WHAT IS BEING ASKED
Could you give back every entry below exactly, with the pictures dropped?

Start of DATA EXTRACTS

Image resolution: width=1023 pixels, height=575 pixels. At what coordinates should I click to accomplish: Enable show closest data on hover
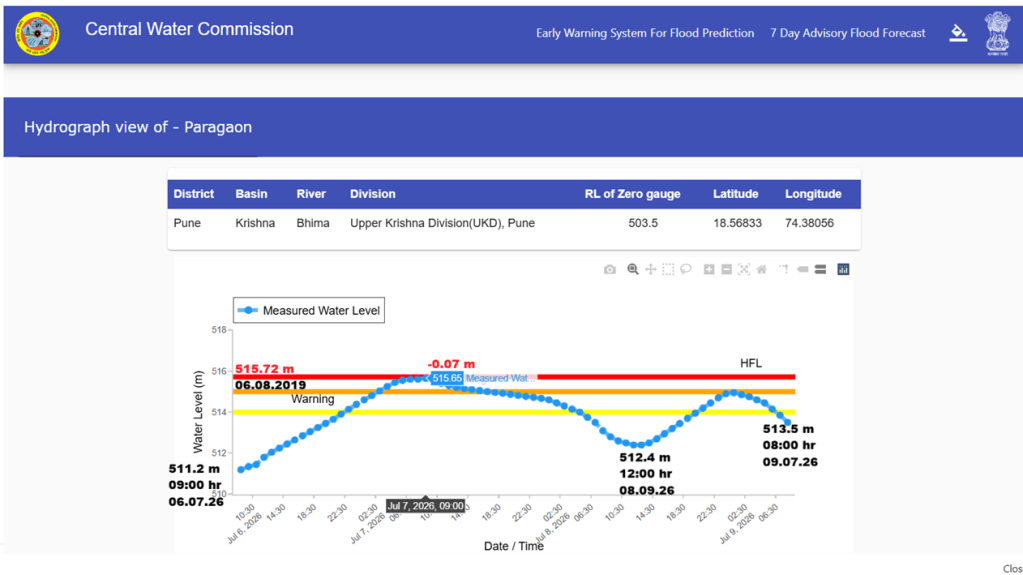click(x=802, y=270)
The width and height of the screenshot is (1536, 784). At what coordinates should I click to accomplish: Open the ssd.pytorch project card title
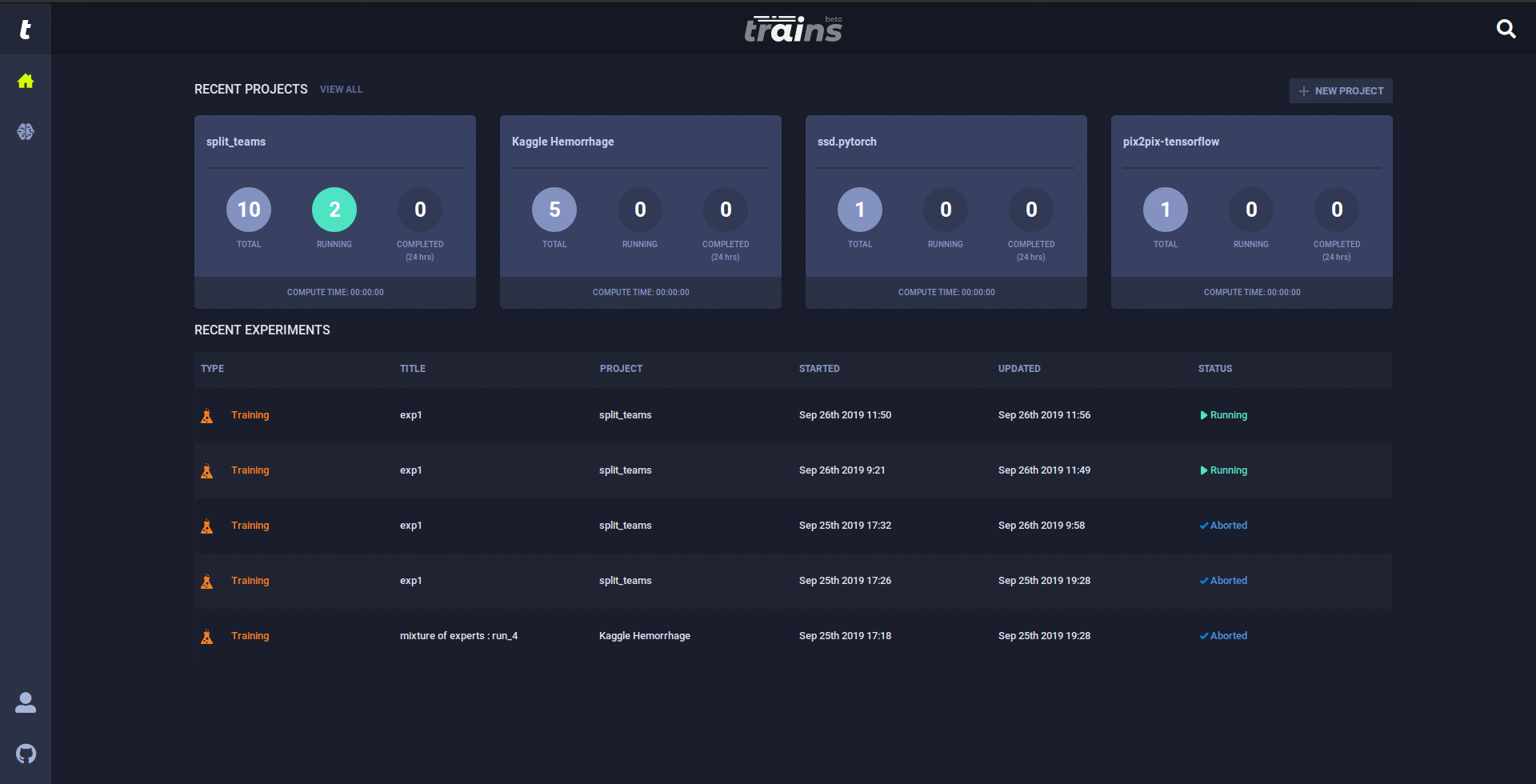click(x=846, y=142)
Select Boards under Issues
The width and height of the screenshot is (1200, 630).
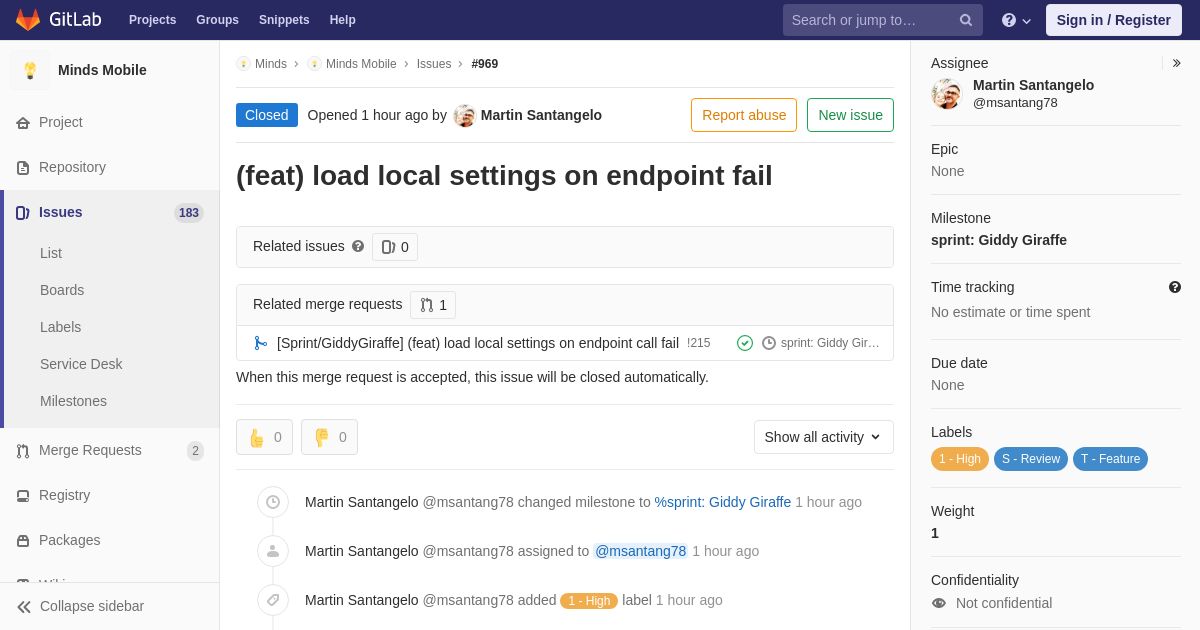62,290
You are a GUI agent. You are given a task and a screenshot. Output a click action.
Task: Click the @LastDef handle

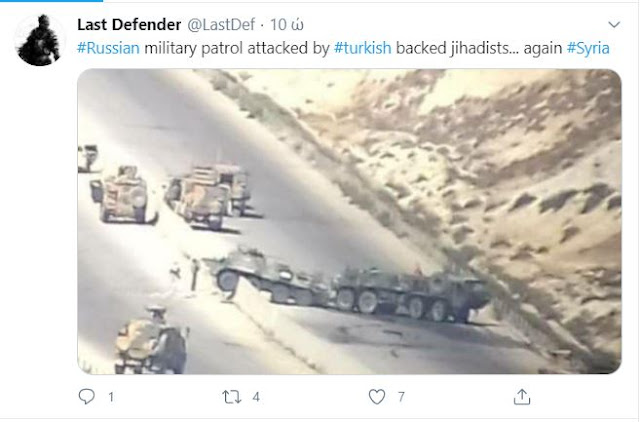(x=221, y=25)
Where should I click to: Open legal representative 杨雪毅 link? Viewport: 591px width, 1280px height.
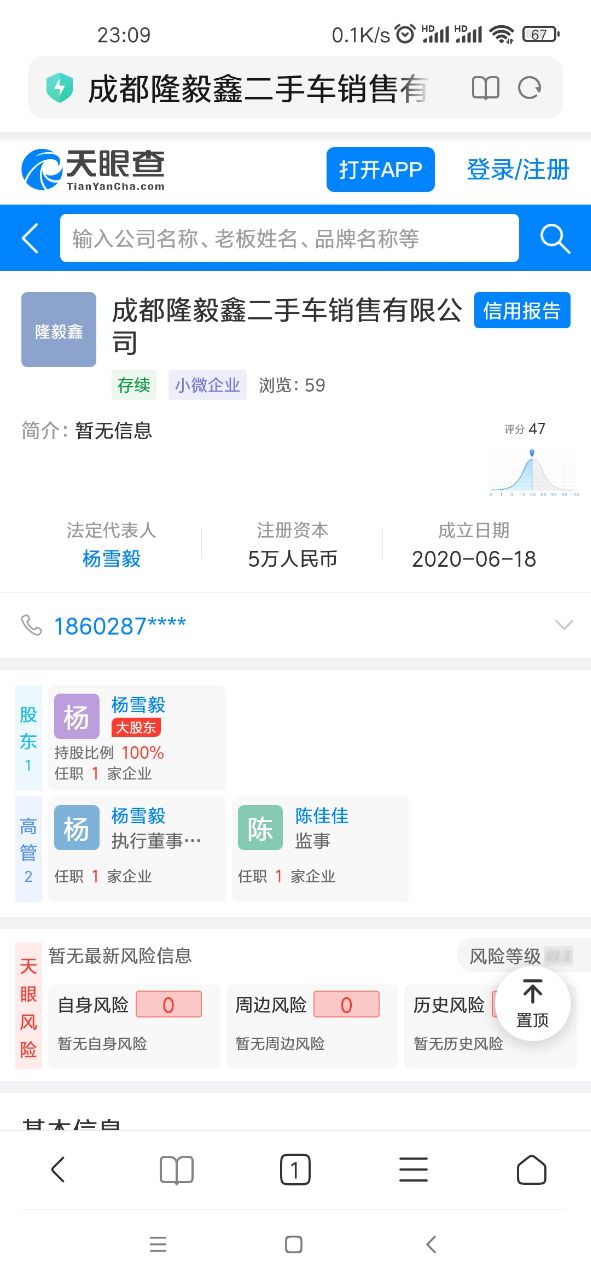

End of DATA EXTRACTS

FINISHED EXERCISE
Image resolution: width=1023 pixels, height=575 pixels. At what coordinates should I click to accomplish: Enable show closest data on hover
click(x=802, y=270)
The width and height of the screenshot is (1536, 784). At what coordinates should I click to accomplish: Open the ssd.pytorch project card title
click(x=846, y=142)
Select Boards under Issues
The width and height of the screenshot is (1200, 630).
62,290
You are a GUI agent. You are given a task and a screenshot. Output a click action.
Task: Click the @LastDef handle

(x=221, y=25)
Where should I click to: Open legal representative 杨雪毅 link? Viewport: 591px width, 1280px height.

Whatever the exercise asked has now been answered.